他对海粟诉苦说:“我的手都生了,只能算半个画家,不懂中国画怎么当院长?”
海粟给他鼓励道:“你是老艺术家,老早就写过《西洋美术史》,又懂古画,你不但能当,还一定要当好。”
1965年深秋,海粟去看他,他正在翻译日本平安时代著名女作家紫式部写的《源氏物语》,原著90万言,素有日本《红楼梦》之称。
用旧十行纸写成,放在案头,有两尺多高。他正在逐句推敲,见海粟来访才放下笔。
他们谈了很久,又忧心忡忡地谈及从新闻媒体中预感到的暴风雨,要来的信号。
不久,海粟就听到说丰先生被点名批判了。
继之,海粟也被揪出来了。
此次相别,也就成了永诀。
丰子恺先生给海粟的最后一封信,是1972年写的。
这封信是推荐一位青年朋友来见海粟。
可这封信海粟直到1975年9月16日,方接到。
他在接到这封信的同时,也得到了子恺于前一天—公元1975年9月15日,含冤而逝的噩耗。
这时的海粟,本不堪负荷,中风在榻,不能起坐行走。
这个噩耗,使他肝胆俱裂,泪水浸湿了鬓发。
丰先生的影像,却顽强地呈现在他朦胧的泪眼中,他们互相帮助、相聚同游的许多往事,此起彼伏交替出现在他心头,他泣不成声地吟道:
暮年兄弟少,悲君亦自悲;
泪雨满床头,真梦两依稀。
这天,伊乔夫人刚好给他领回来了生活费,他要她去买鲜花,给丰先生扎个花圈。
那时,养花被批判为“资产阶级生活方式”,谁还敢养花?
伊乔夫人很为难地说:“现在买不到鲜花呀!去扎个纸花圈行么?”
海粟老人摇着头答道:“不行,纸花是假的,无香无色,我要送给子恺真花的花圈。”
他以诵诗般动情的语调说,“真花,有永存的生命,馨香远播,秀色长存,他和他的艺术,都是有生命的真花,唯有真花,才配敬奉在他灵前。你一定得想办法买到真花,你把这个月的生活费全部拿去买花吧!”
伊乔说:“不是我舍不得钱,这个月的日子我来另想办法过。可我到哪里去买呢?”
这时,常常偷偷来看他们的学生吴侃来了,他说:“师母,你莫急,我骑车到几个公园去转转,看看是否能弄到。”
伊乔把刚领回来的生活费,全部拿出来交到吴侃手里,海粟还再三叮嘱:“你一定要想法买到呀!”

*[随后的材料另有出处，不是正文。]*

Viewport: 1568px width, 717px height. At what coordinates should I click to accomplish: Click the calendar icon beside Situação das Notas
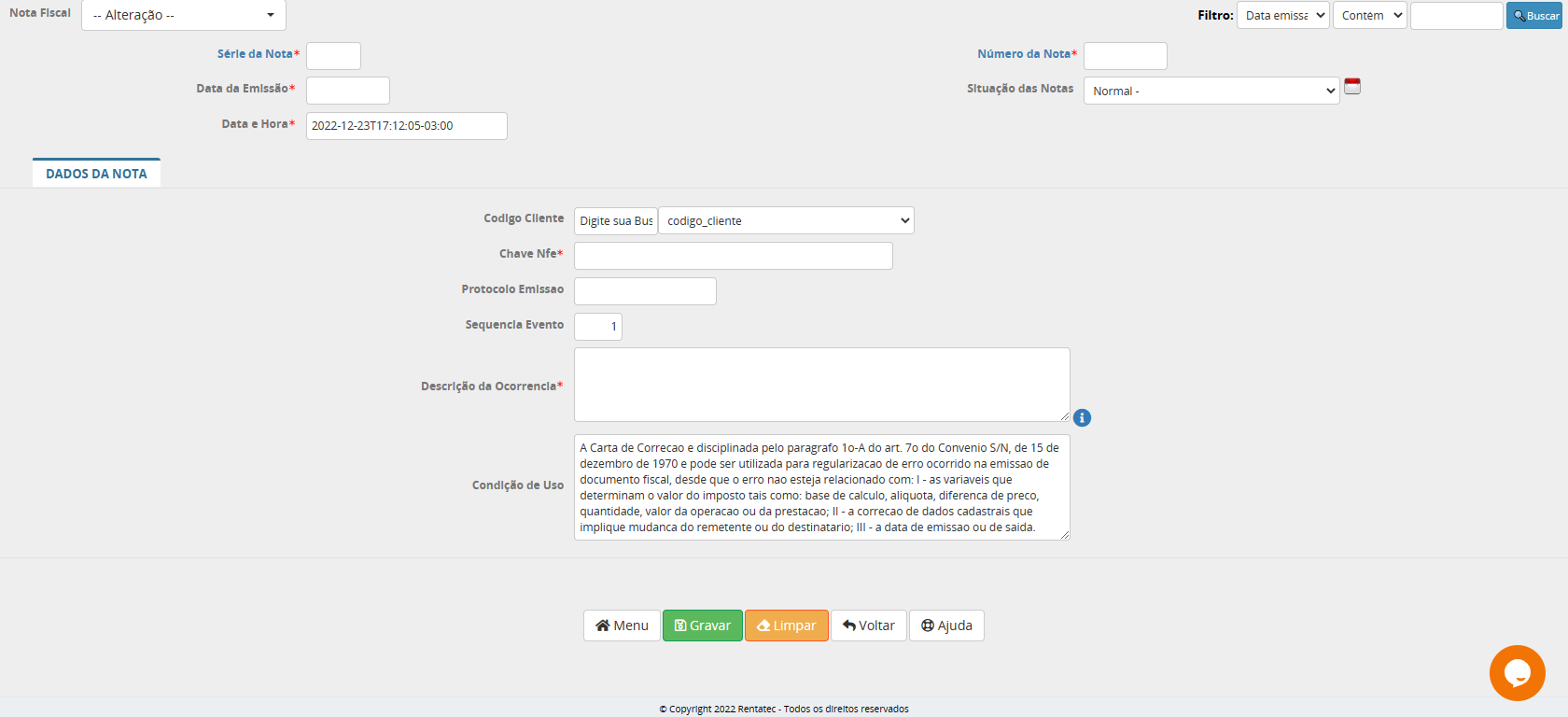(1351, 87)
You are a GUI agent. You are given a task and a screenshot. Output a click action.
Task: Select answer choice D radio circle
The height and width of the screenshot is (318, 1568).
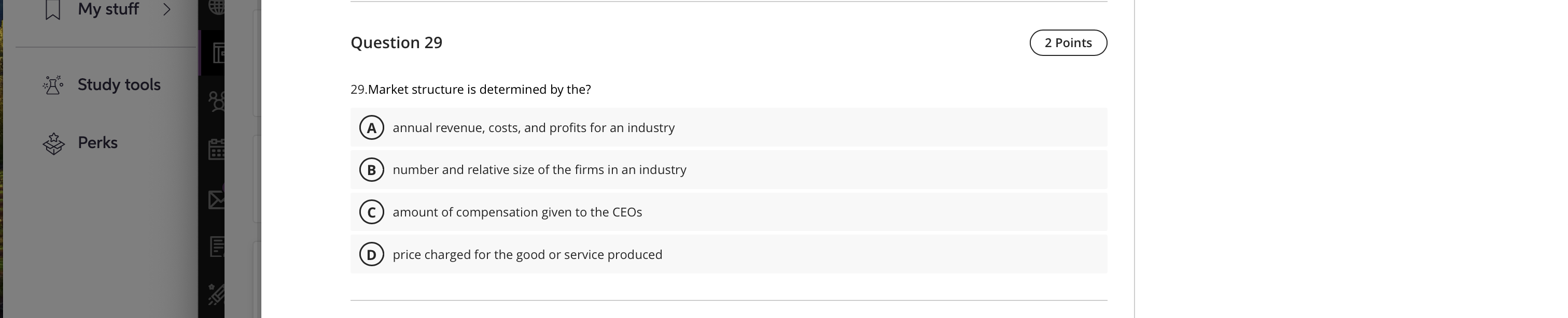(371, 254)
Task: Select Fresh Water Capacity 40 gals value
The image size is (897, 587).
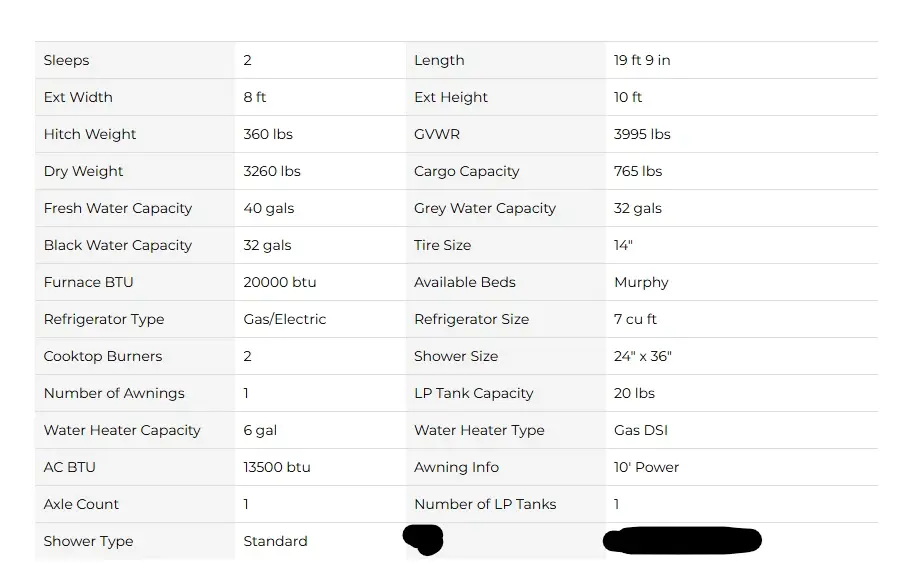Action: [268, 208]
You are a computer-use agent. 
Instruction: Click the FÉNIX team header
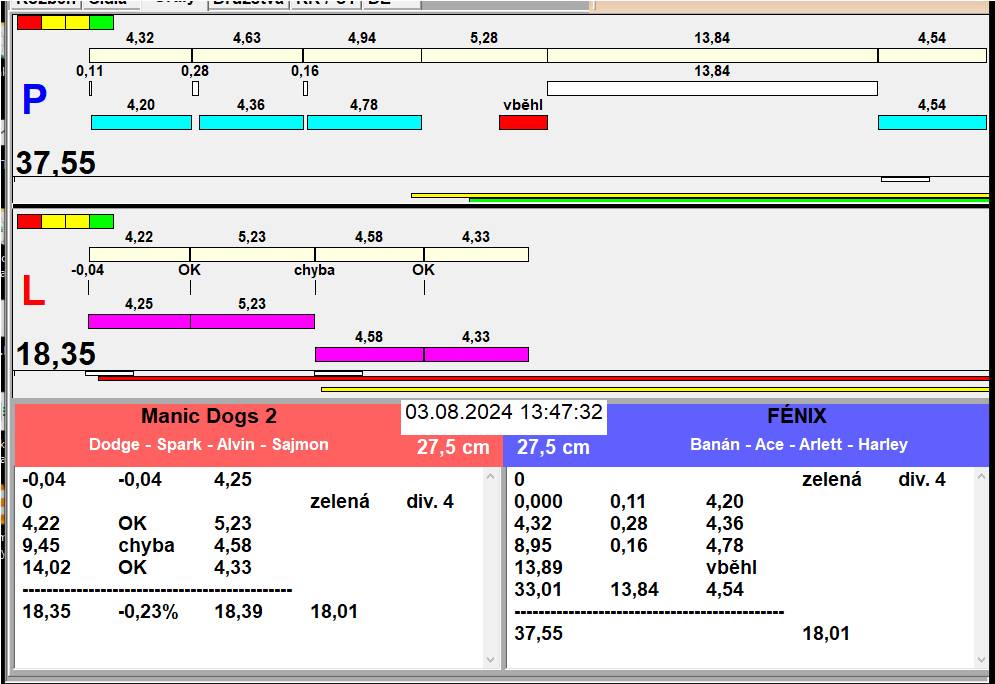tap(798, 417)
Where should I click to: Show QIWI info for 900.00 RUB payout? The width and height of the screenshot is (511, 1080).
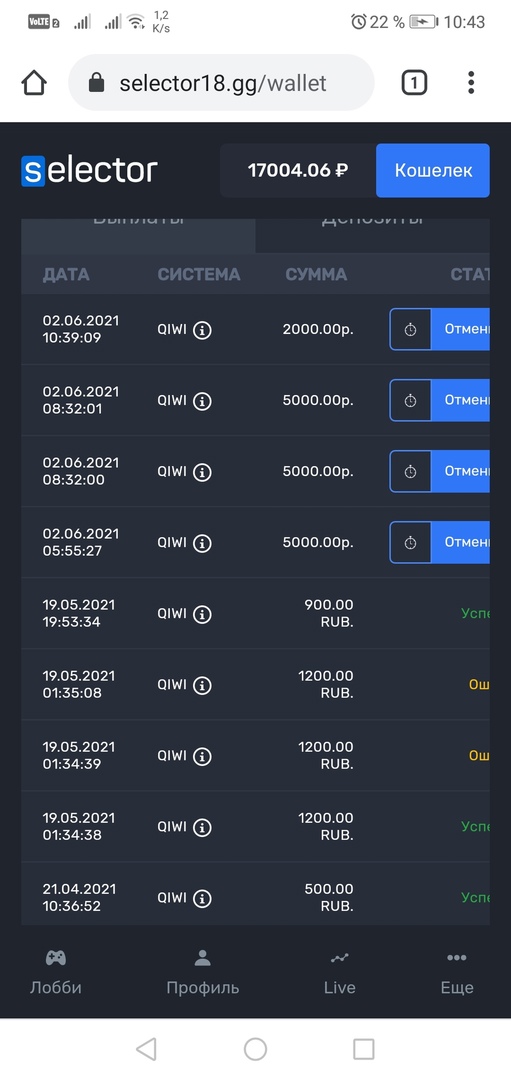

吴侃跑了好几个公园,费尽了唇舌,才到虹口公园买到一些鲜花。
伊乔亲手把它们扎成了个花圈,请吴侃送到龙华火葬场。
这用鲜花扎的花圈,在那时是非常罕见的,它在稀落的几只纸花圈中,格外显得艳丽夺目,芳香飘溢。
它象征着他们天长地久的友谊。
丰先生的家属,见到海粟送的这只唯一的鲜花花圈,放声痛哭地说:“刘先生把生活费都买了鲜花,用什么去买粮啊!